Dass durch die Seife der Schutz­man­tel der Haut angegrif­fen wird, wird aber nicht bestrit­ten. «Die Haut kann austrock­nen und Hautir­ri­ta­tio­nen können die Folge sein.» Die Bundes­zen­tra­le rät daher zu milden, pH-neutra­len Wasch­sub­stan­zen und empfiehlt auch, die Hände danach einzucremen.

Ein Hygie­ni­ker stimmt den Hautärz­ten zu: «Je weniger ich die Hände wasche, desto besser für die Haut, da haben die Derma­to­lo­gen natür­lich recht», sagt der Direk­tor des Insti­tuts für Hygie­ne und Umwelt­me­di­zin des Vivan­tes-Konzerns, Chris­ti­an Brandt. «Es ist logisch und verständ­lich, dass Ekzeme zuneh­men.» Anderer­seits könne Wasser ohne Seife zwar Dreck abspü­len, «aber keine Erreger von der Haut entfernen».

Die Lösung des Dilem­mas ist aus Sicht des Hygie­ni­kers, die Hände «nicht überschie­ßend» zu waschen.

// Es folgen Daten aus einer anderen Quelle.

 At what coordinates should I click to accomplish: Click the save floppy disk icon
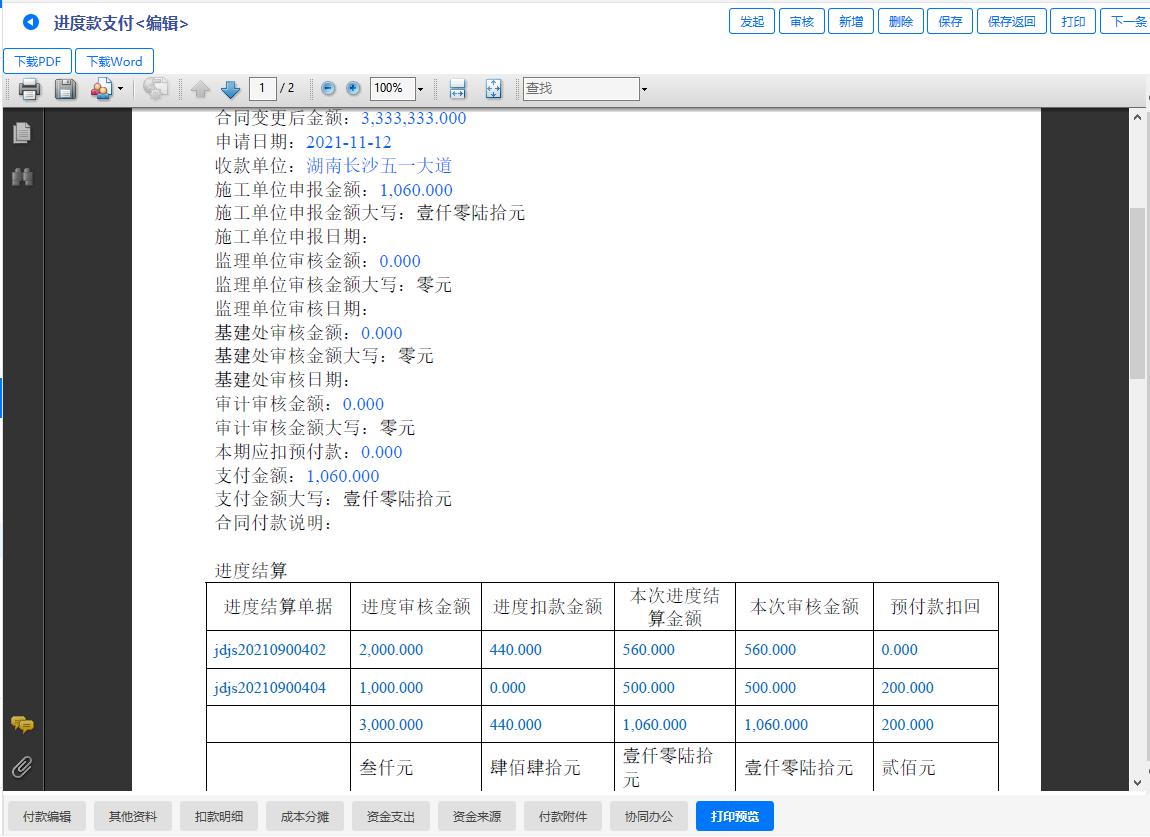pyautogui.click(x=65, y=89)
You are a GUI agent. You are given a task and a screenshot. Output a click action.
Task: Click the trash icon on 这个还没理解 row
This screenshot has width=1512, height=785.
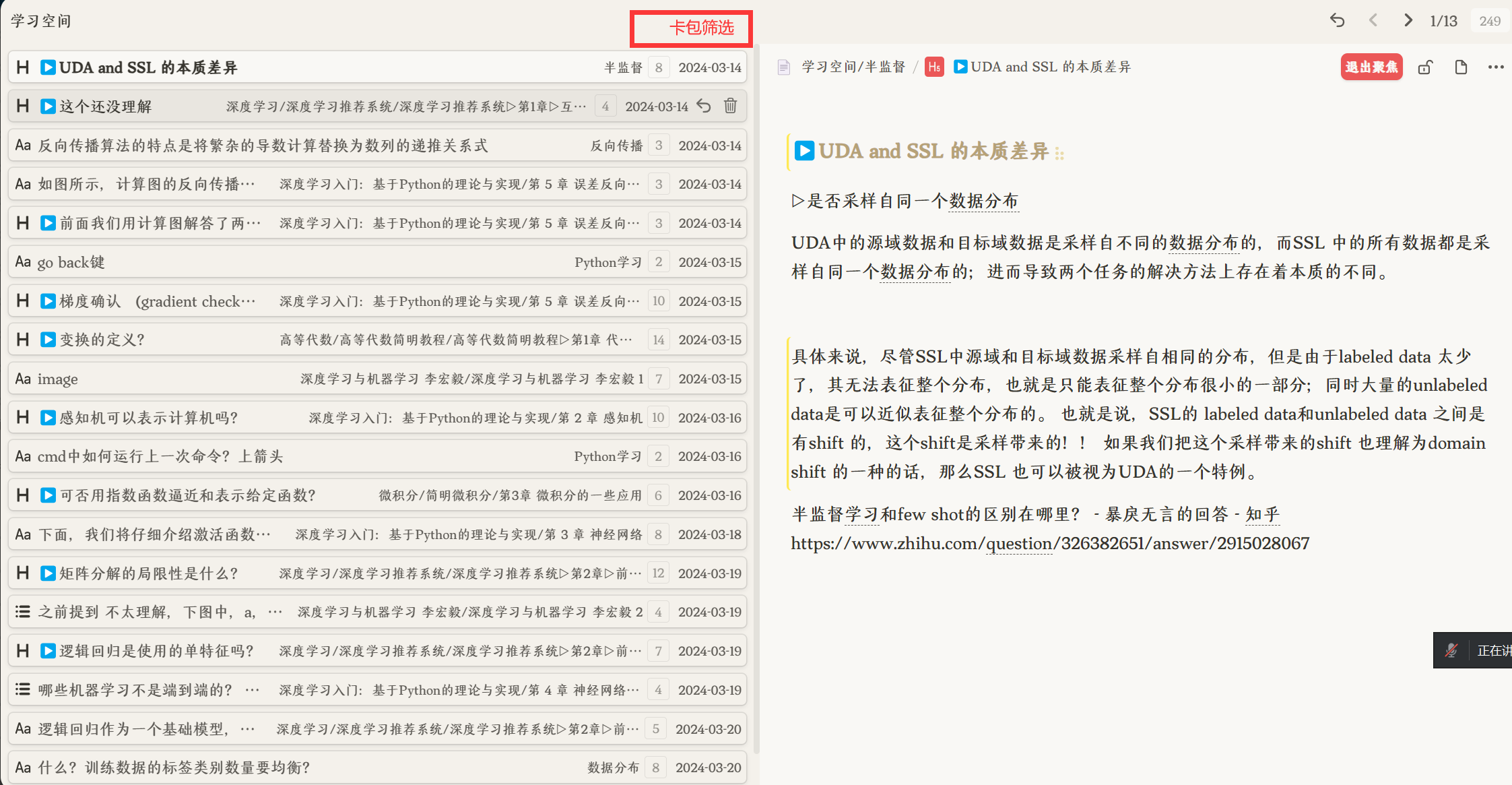tap(730, 106)
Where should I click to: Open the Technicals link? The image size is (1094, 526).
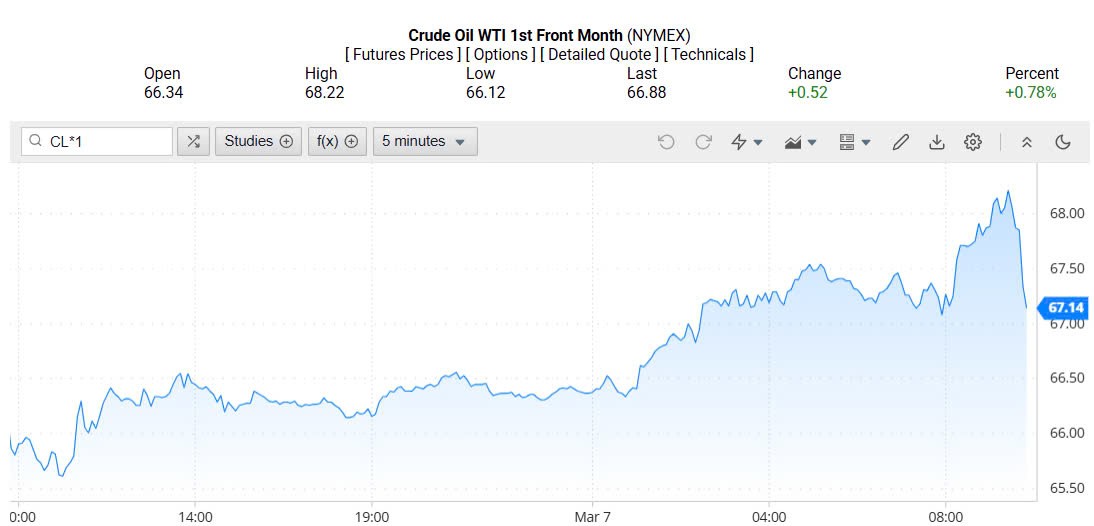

Wirklich nötig sei es etwa vor dem Essen, nach der Toilet­te oder wenn sie von der Arbeit stark verschmutzt sind, sagt Brandt.

Desin­fek­ti­ons­mit­tel wirksa­mer und schonender

Einig sind sich Elsner und Brandt auch darin, dass Desin­fek­ti­ons­mit­tel besser sind als Seife. Desin­fi­zie­ren sei «effizi­en­ter, schnel­ler und hautscho­nen­der», sagt Brandt. «Gegen Viren inclu­si­ve Corona ist Waschen mit Seife den alkoho­li­schen Desin­fek­ti­ons­mit­teln immer unter­le­gen.» Deswe­gen würden sie auch im Kranken­haus eingesetzt.

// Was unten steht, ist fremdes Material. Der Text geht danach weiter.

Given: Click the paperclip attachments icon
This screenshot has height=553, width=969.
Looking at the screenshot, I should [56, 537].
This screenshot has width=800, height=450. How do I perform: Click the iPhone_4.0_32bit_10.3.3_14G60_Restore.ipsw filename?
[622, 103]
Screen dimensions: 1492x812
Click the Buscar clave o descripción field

Für den Normal­bür­ger seien Desin­fek­ti­ons­mit­tel «eine gute Alter­na­ti­ve für unter­wegs». Um sich vor Corona­vi­ren zu schüt­zen sei aber weder perma­nen­tes Hände­wa­schen noch ständi­ges Desin­fi­zie­ren nötig, sagt Brandt. Wichtig sei es, außer Haus wenig anzufas­sen, sich unter­wegs nicht ins Gesicht zu greifen oder aus der Hand zu essen. Die Haut selbst sei kein Eingangs­weg für Viren.